▼

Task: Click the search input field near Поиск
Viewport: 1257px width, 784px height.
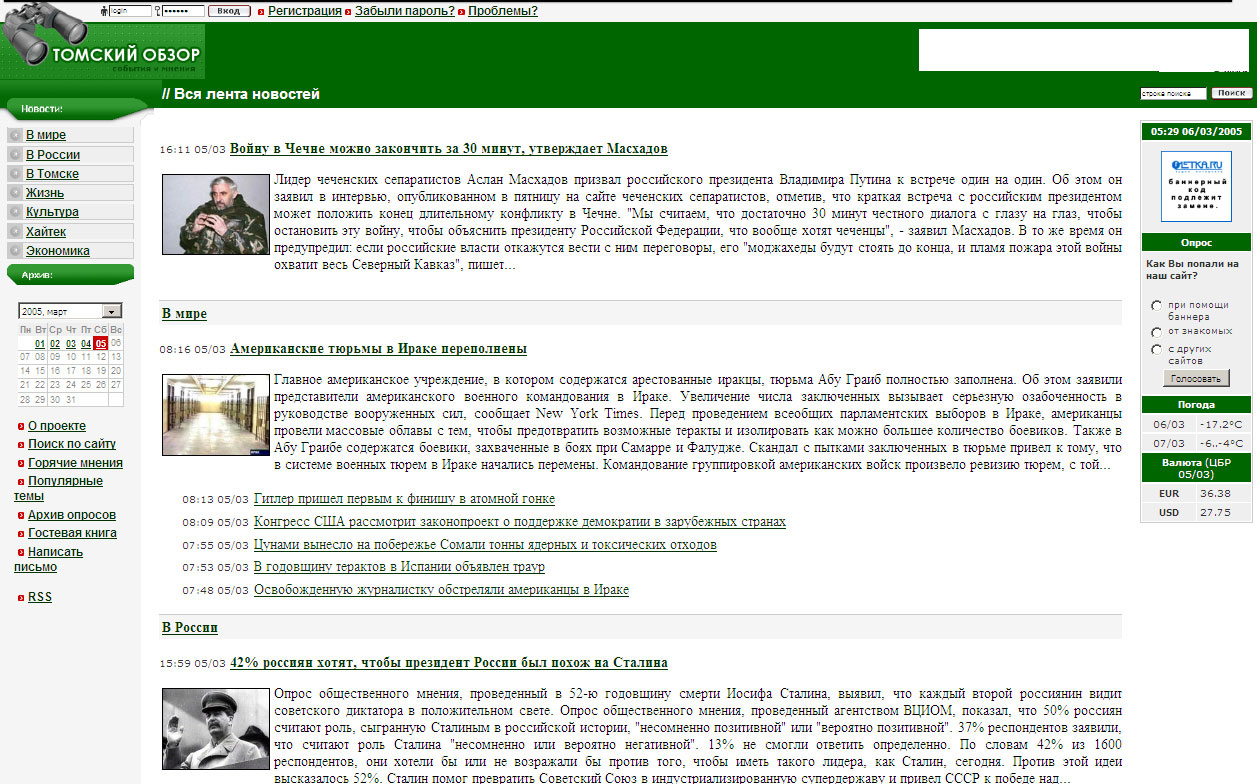Action: pos(1172,93)
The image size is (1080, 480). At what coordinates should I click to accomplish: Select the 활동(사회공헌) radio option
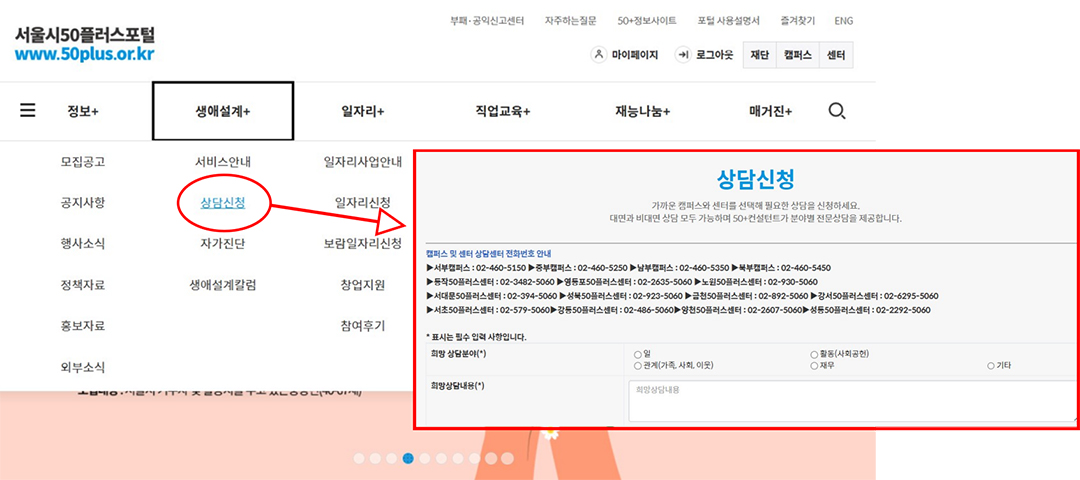[814, 354]
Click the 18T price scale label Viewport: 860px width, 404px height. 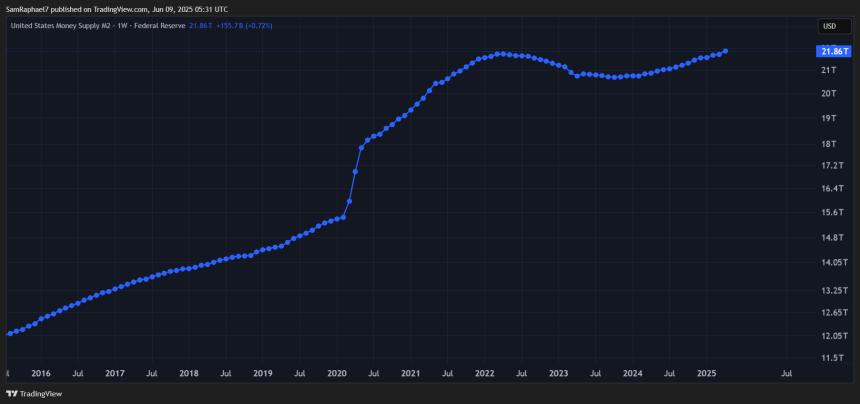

▲

Each entry must be reproduced word for word, and any image among them left out.

Task: Click the search input field near Поиск
Viewport: 1257px width, 784px height.
Action: pos(1172,93)
The image size is (1080, 480). At what coordinates should I click to accomplish: Select the 활동(사회공헌) radio option
[814, 354]
Click the 18T price scale label Viewport: 860px width, 404px height. 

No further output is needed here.